Le debe su nombre a Jerónimo Luis Tejelo, el capitán español quien al servicio del mariscal Jorge Robledo, conquistó el Valle de Aburrá el 24 de agosto de 1541. Aunque hubo una fuerte oposición por parte de los indios aburraes, los hombres de Robledo, 12 a caballo y 20 a pie dominaron a los nativos y le cambiaron hasta el nombre al valle conquistado: lo llamaron de San Bartolomé.

Según el arquitecto Rafael Ortíz Arango, miembro de la Academia Antioqueña de Historia, “Tejelo fue una de las primeras calles de Medellín, derivada de una de las más viejas que era la Calle Real (Boyacá). En el siglo XIX era habitada por los servidores de las casas grandes que daban a Cundinamarca: lavanderas, empleados de oficios varios y planchadores de ropa. Un dato importante es que en ella se fundó una de las primeras fabricas, sino la primera, de fabricación de Helados (Helados Polares) de propiedad de Adán Villegas”.

Una vida en Tejelo

En esta cuadra se encuentran los más coloridos productos de los campos antioqueños: rojizos tomates de árbol compiten por la atención del transeúnte con los mangos “gallo monja”, las papayuelas y las coquetas manzanas. Entre Juanambú y la Avenida de Greiff hay en total 116 puestos de carpa roja que exhiben aguacates, cebolla de rama y cabezona, cocos, sandías, mandarinas, pilas de lulos y piñas colgadas de los puestos de madera que ni mandadas para un salpicón.

Aunque Mauricio García desconoce que las primeras fundiciones de cobre de la ciudad estuvieron en Tejelo y pertenecieron a un señor de apellido Restrepo al que llamaban “Restrepo paila” por su oficio, y que hasta un alemán tuvo su fabrica de embutidos en esa calle, sabe desde que tuvo uso de razón que Tejelo es prácticamente su casa.

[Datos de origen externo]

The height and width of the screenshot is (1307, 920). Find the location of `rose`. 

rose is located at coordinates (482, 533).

El jueves anterior, bajo un cielo azul y con un sol veraniego, se encontraba Florentina del Carmen Cañas, la madre de Mauricio, empacando unas fresas en una bandeja de icopor. Mientras ponía con cuidado cada fresa sobre la bandeja recordaba su estrecha relación con Tejelo. “A mis hijos los ponía en un cajón de madera mientras yo trabajaba vendiendo periódico aquí mismo. Luego ellos fueron creciendo y empezaron a ayudarme. Mi primer plante en Tejelo fue una cajita de mango”.

“El primer recuerdo de esta calle lo tengo cuando tenía 8 años. Yo he pasado más tiempo de mi vida en esta calle que en mi casa porque aquí es donde nos hemos conseguido el sustento. Mi sueño es verla como un plaza, con techo y mucha seguridad para que la gente pueda venir a comprar sus productos con tranquilidad”, manifestó Mauricio García.

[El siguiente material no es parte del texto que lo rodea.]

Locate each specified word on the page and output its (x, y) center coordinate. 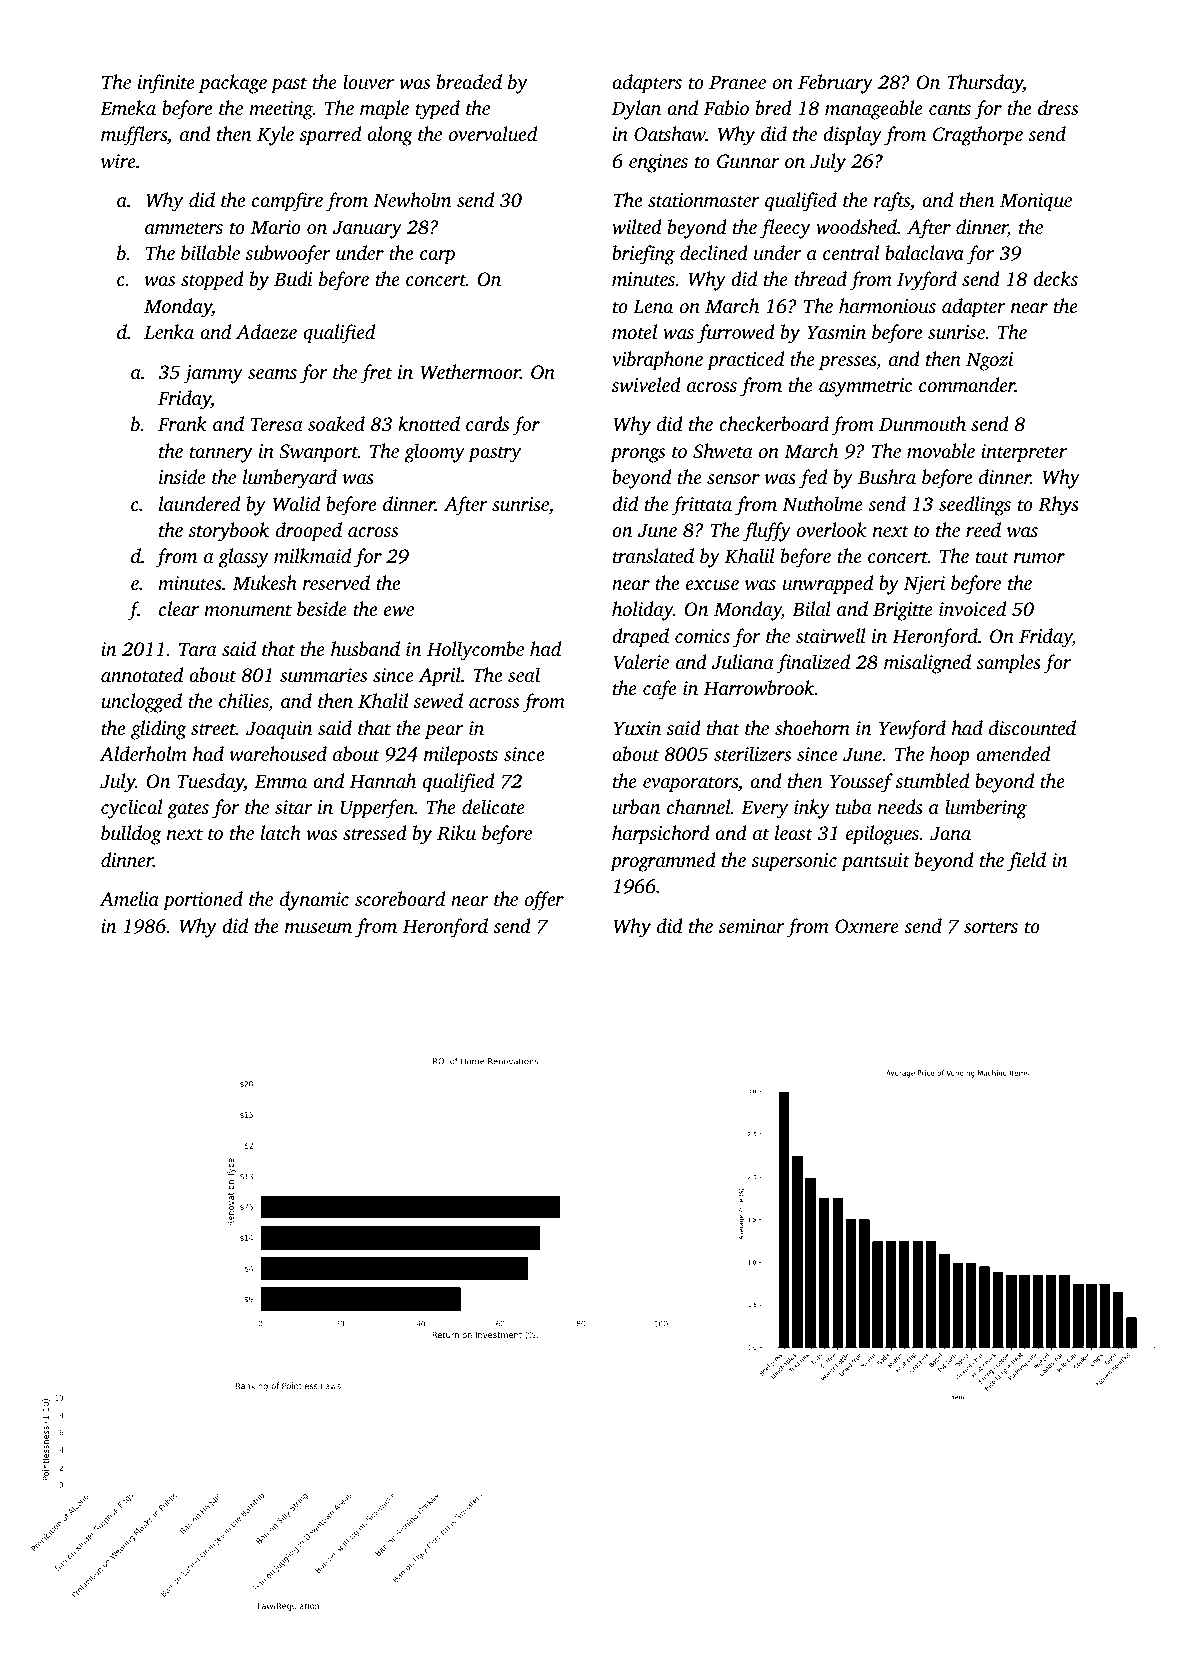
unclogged (141, 703)
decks (1055, 278)
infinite (166, 84)
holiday (643, 611)
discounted (1032, 727)
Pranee (737, 82)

La vista, el oído, el olfato…

En Tejelo todos los sentidos se ejercitan. Si hablamos del olfato es una calle que huele a mercado de domingo en Cisneros, Nariño o Girardota. Huele a la morcilla que vende Alba Graciela Toro desde hace 37 años o a las ramas del puesto de la “Sarca” (con “S”).

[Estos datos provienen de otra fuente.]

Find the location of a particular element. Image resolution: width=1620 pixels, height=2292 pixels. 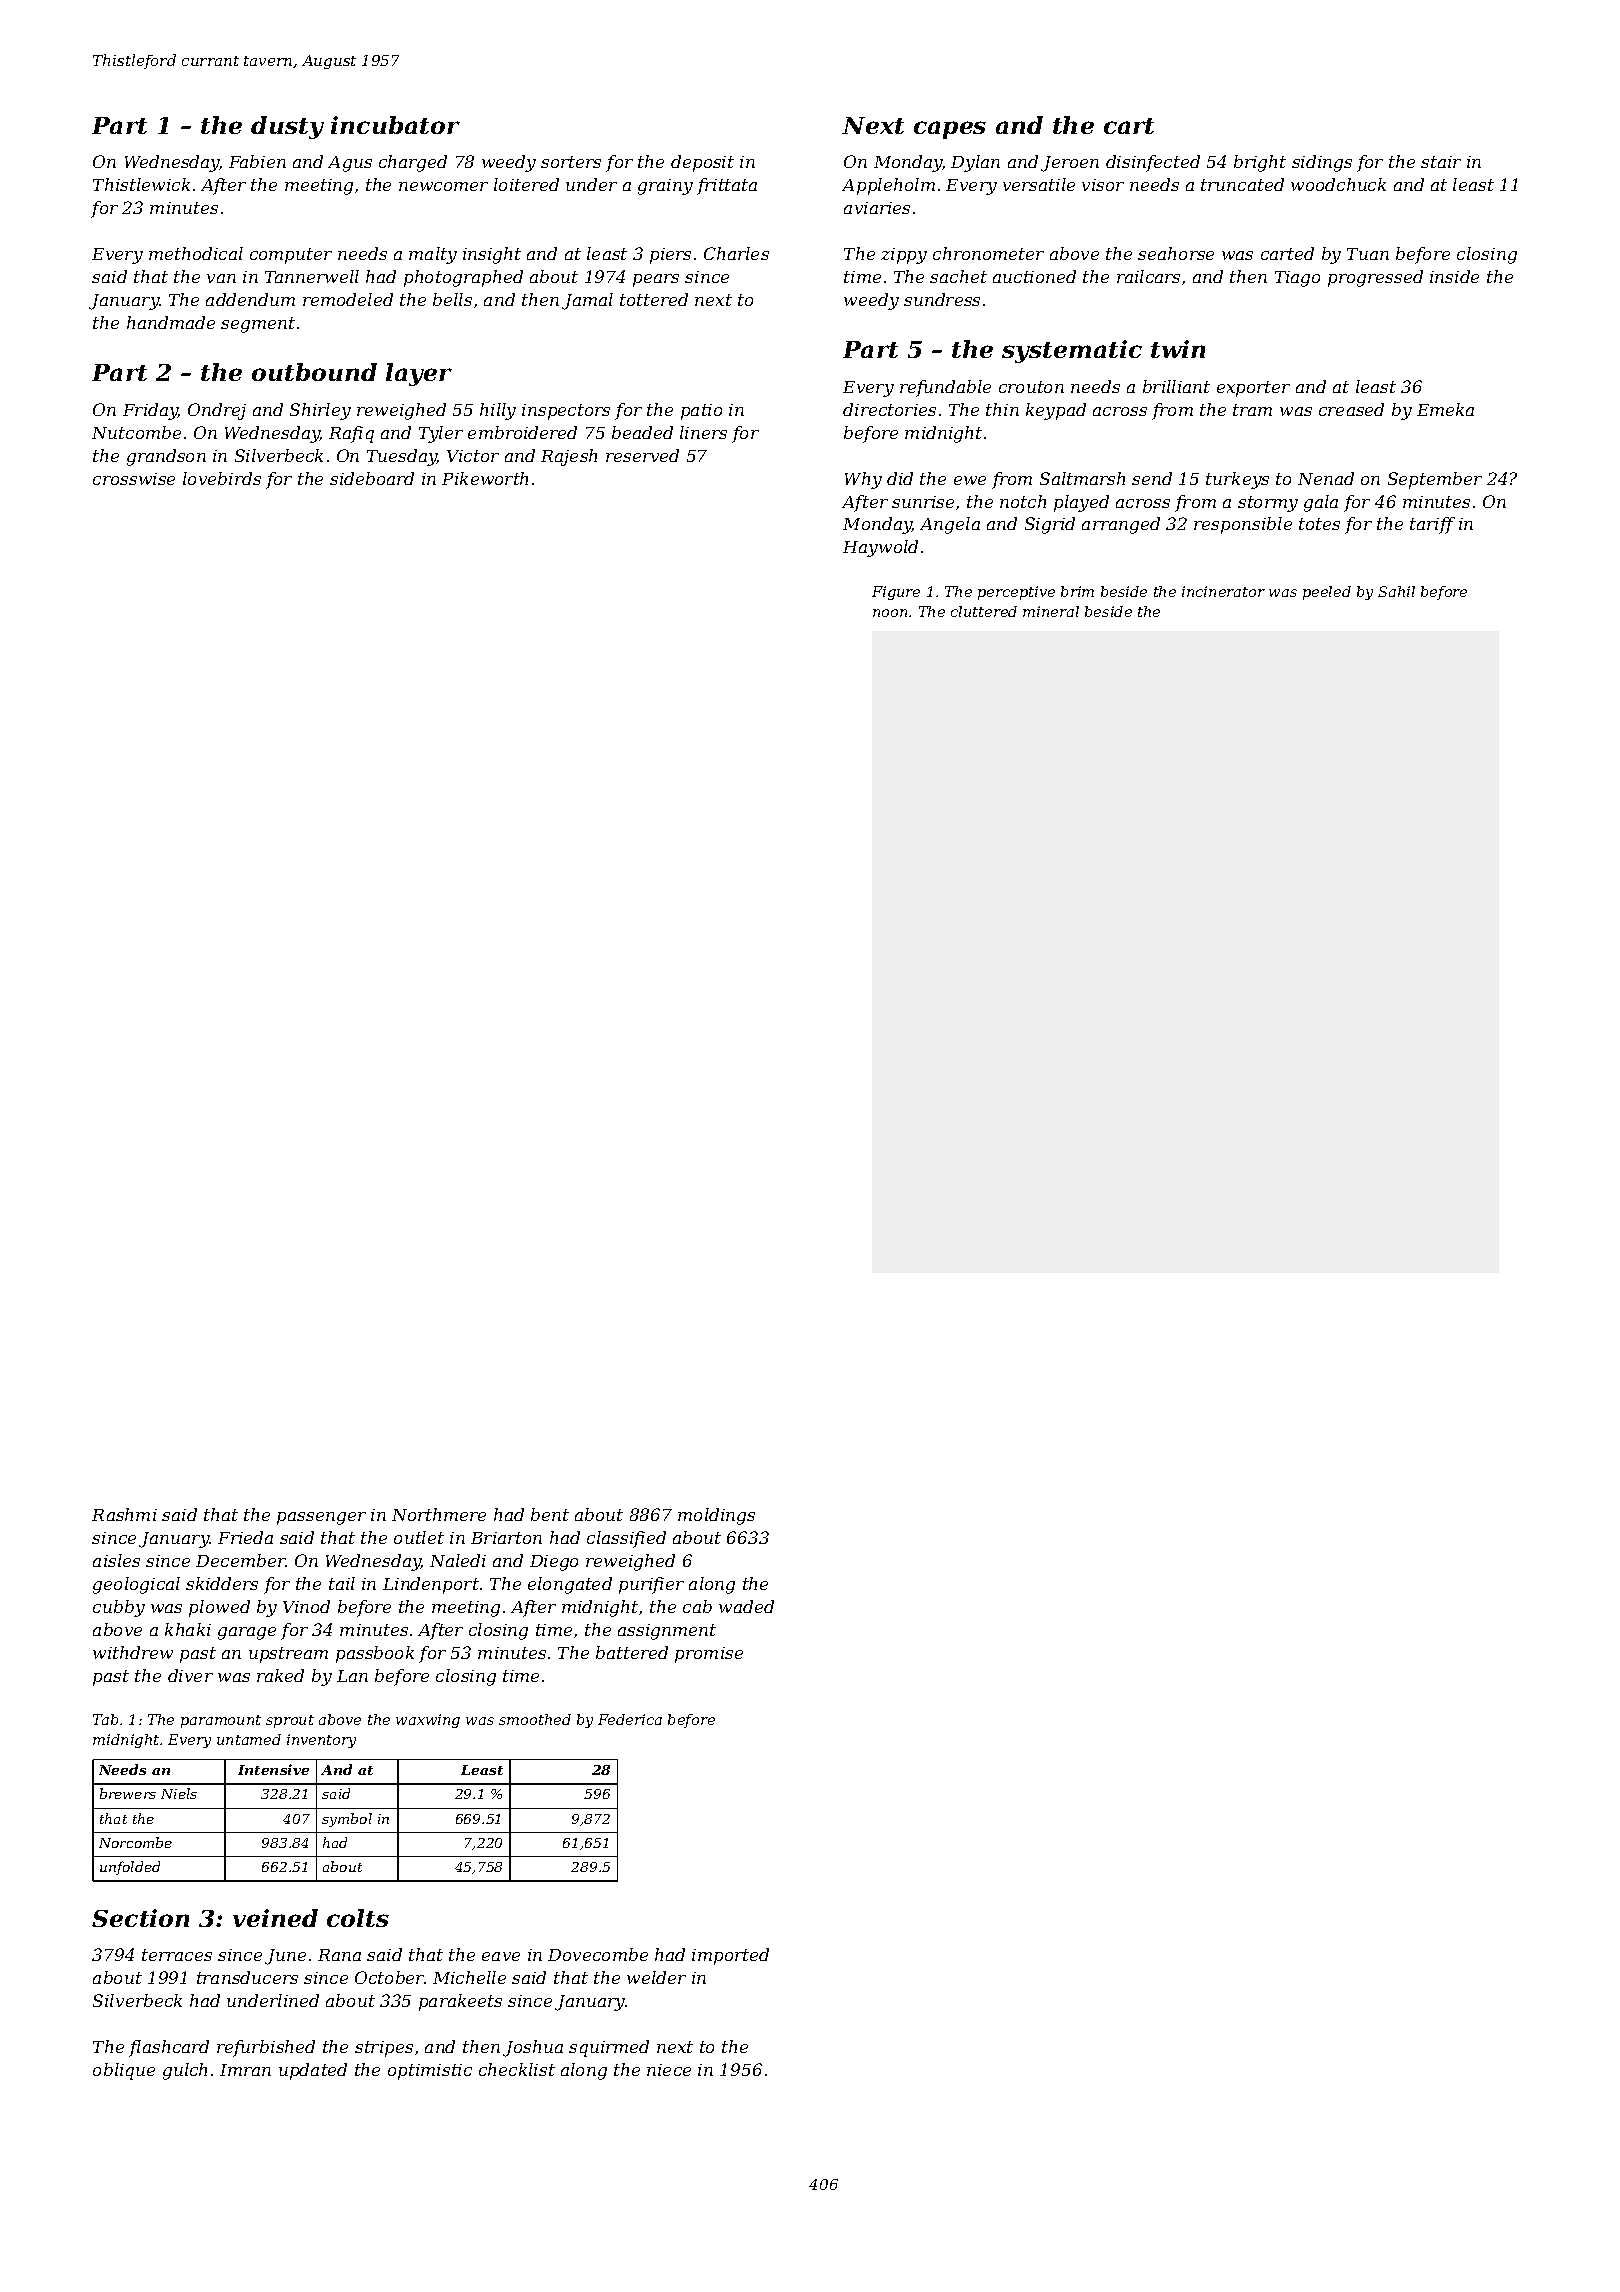

handmade is located at coordinates (171, 322).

Pero el oído tiene que multiplicarse para diferenciar el corrido del “Charrito negro”que suena en el Bar Cascaney # 2; en el Tejaina Los Cuyos hacían llorar sus guitarras con “Rencor” y en el Marsella Vicente Fernández cantaba “Estos celos”.

Son las 11:32 a.m. y la salsa, que antes se escuchaba en Brisas de Costa Rica, el sitio en el que Lavoe, Los Lebron y Tito Puente tenían su fortín en Tejelo, desde hace algún tiempo se trasladó para Juanambú.

“Aquí en el Marsella la música que le gusta a los clientes es la de Luis Alberto Posada, “El charrito negro”, Darío Gómez, tangos y guasca. No escuchamos salsa y uno que otro bolero. Abrimos a las 10:00 a.m. y cerremos a las 12:00 p.m. Lo que más me gusta de esta calle es la gente porque es muy noble”, dijo Guillermo Berrío, administrador del Bar Marsella.

De todo un poco

En esta cuadra además de los puestos de frutas y legumbres hay negocios de abarrotes, pescaderías, graneros, una panadería y asadero de pollos, reparación de licuadoras, el puesto de plantas medicinales de la “sarca” y sancocherías.